» **AIM 1**
Copy the passage of the article on money coaches for kids from "You'd happily line" up to and including "for a price.", word for word.
» **AIM 2**
Pick up the article on money coaches for kids after its final sentence and keep writing it.

» **EXTRACTED TEXT**
· · · · ·

Does Your Kid Need a Financial Coach?

You'd happily line up a soccer coach to straighten out your kid's footwork, or hire a math tutor to shed some light on the darker corners of trigonometry. But what about hiring a money coach to get your kid on the right track financially?

Money coaches for teens and tweens may be a new idea, but it isn't outlandish. According to a 2011 Schwab survey, 75% of teens consider learning more about money management a top priority -- and 86% would like to figure it out before making credit-shredding mistakes in the real world. The solution just may be a kid and teen money coach, one of the handful of financial advisers, consultants and life coaches who'd be happy to teach your child about money basics like budgeting, credit and savings -- for a price.

How kid financial coaching works

The trend toward money coaches for children is so new that practitioners are mostly blazing their own trail. Most, however, are something like Gigi Collins, a financial planner and former banker in Short Hills, N.J., who, after 17 years of trying to teach lofty financial concepts to her two children, thought that "helping kids to grow up to be financially responsible adults might in some strange way be my way of giving back."

Collins and other financial coaches offer one-on-one sessions to children and teens, either in person or over the phone, usually pricing their services in the neighborhood of $60 to $150 an hour. Most also offer group classes and seminars to schools, churches and youth groups such as Girl Scouts.

That's how Brett S. Ellen, the founder and president of the American Financial Network, got started as a kid finance coach. As a financial planner, he'd always encouraged his clients to bring their children to one of their quarterly meetings. But after coaching his own five children through 85 different sports teams, Ellen thought a sideline of financial coaching for kids made sense. So far he's consulted one-on-one with teens, offered money management workshops at local schools, created instructional videos and blogged at

While parents are receptive, they're also a little dumbfounded by the service. "I think most parents don't think about it," says Ellen. "I'm working with a fireman who's retiring next year. Even though he has five children, he hasn't ever said, 'I've got to get my kids involved with this now, because if I had understood more about money earlier in my life, I'd be so much better off.'"

That some financial coaches work with kids and teens is a message Charle Peck, an Ontario-based certified coach, speaker and high school teacher, is eager to get out. "My question is: How can we get more people out there doing what I'm doing?"

Covering the basics

Whether face to face, over the phone, in a group workshop or in front of a class, most youth money coaches tackle the fundamentals of personal finance: distinguishing between needs and wants, spending money wisely, understanding loans and credit, saving for the future, sharing with the needy and so on. To wrangle short adolescent attention spans, they use a combination of exercises, discussion and concrete examples. Peck, for instance, knows that teens have a hard time projecting a few months into the future, let alone 10 or 20 years, so she starts by asking what they want to do after high school graduation and helps them plan scenarios for how they'll get there.

· · · · ·

» **Dataset items**

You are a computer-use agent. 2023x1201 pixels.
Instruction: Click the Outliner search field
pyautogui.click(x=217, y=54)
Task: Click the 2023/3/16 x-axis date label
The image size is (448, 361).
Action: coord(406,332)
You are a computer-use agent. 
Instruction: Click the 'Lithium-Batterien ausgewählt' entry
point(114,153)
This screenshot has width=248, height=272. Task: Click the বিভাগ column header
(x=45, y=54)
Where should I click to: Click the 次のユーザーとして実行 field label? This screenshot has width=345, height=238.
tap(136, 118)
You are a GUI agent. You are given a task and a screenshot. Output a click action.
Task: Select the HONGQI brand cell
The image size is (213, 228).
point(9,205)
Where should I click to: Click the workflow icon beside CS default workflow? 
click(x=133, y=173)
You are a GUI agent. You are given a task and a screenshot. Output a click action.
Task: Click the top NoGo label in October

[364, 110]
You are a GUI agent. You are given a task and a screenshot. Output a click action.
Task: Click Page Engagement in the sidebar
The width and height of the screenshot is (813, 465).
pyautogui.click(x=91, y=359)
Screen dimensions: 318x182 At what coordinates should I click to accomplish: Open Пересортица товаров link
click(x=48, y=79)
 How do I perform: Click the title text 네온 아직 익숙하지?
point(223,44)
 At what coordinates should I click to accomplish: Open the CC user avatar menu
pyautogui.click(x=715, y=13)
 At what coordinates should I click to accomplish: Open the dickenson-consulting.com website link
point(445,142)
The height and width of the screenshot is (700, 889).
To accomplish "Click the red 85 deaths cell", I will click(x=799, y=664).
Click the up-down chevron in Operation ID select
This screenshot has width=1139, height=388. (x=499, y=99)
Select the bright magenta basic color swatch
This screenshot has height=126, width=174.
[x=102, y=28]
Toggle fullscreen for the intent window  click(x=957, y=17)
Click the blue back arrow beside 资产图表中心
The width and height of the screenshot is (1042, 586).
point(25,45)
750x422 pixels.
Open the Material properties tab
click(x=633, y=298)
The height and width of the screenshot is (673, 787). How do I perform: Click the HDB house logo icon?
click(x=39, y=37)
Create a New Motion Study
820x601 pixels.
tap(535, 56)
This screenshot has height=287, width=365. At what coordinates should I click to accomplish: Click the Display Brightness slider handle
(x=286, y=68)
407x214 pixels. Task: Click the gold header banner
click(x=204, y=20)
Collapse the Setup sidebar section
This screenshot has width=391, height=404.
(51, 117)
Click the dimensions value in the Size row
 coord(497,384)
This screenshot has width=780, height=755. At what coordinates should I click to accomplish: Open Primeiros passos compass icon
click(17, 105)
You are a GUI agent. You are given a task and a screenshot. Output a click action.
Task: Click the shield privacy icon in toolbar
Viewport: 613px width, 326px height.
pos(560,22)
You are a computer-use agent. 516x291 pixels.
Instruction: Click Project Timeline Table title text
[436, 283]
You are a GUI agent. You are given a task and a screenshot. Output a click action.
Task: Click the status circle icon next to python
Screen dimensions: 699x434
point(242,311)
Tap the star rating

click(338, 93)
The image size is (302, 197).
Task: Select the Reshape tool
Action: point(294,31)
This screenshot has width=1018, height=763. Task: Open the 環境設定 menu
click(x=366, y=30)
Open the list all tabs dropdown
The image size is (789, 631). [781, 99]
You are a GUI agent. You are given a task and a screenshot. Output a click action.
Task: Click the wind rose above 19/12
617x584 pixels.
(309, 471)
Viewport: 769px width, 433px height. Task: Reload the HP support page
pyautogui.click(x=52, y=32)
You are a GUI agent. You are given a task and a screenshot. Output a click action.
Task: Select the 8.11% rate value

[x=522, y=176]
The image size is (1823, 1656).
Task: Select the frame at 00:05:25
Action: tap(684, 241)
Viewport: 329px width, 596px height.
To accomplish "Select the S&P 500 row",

· · · · ·

» **EXPECTED OUTPUT 1**
You'd happily line up a soccer coach to straighten out your kid's footwork, or hire a math tutor to shed some light on the darker corners of trigonometry. But what about hiring a money coach to get your kid on the right track financially?

Money coaches for teens and tweens may be a new idea, but it isn't outlandish. According to a 2011 Schwab survey, 75% of teens consider learning more about money management a top priority -- and 86% would like to figure it out before making credit-shredding mistakes in the real world. The solution just may be a kid and teen money coach, one of the handful of financial advisers, consultants and life coaches who'd be happy to teach your child about money basics like budgeting, credit and savings -- for a price.

» **EXPECTED OUTPUT 2**
Meanwhile, Patti Handy, a teen money coach in Valencia, Calif., and author of "How to Ditch Your Allowance and Be Richer Than Your Parents," puts overdraft and credit card late fees in perspective by having teens imagine working five hours at their part-time job -- for free. "I try to equate it to something they can relate to, and this example tends to hit home."

Where parents fit in

The kind of back-to-basics financial education teen coaches propose to give to your child has traditionally been parental territory -- and hey, your advice is free. So why pay for their services? "Kids will listen to a third party before they listen to their parents," says Handy, who's experienced it with her own 15-year-old son. "That's just human nature." You can tell your kid not to drop her whole paycheck at Hollister, but a financial coach might actually get her to listen.

In an ideal world, parents would be the last word about money for their kids, creating a litany of teachable moments from daily activities like supermarket shopping and getting cash out of an ATM. That, however, doesn't always happen. "A lot of times people say, 'I give my kids allowance, so I'm done.' But you really need to talk about money with them all the time," says teen financial coach Collins.

Luckily, there's no shame in asking for help, either because you're not entirely comfortable with money yourself or because your kid's behavior requires a pro intervention. For instance:

  • Your teen's starting to earn a decent income at a part-time job but blows it all on clothes or video games.
  • Your teen is regularly overdrafting a checking account or incurring late fees.
  • Your kid treats mom and dad as an ATM and has no interest in earning any cash.
  • Your teen is so materialistic that using the words "sharing" and "living frugally" draw a blank stare.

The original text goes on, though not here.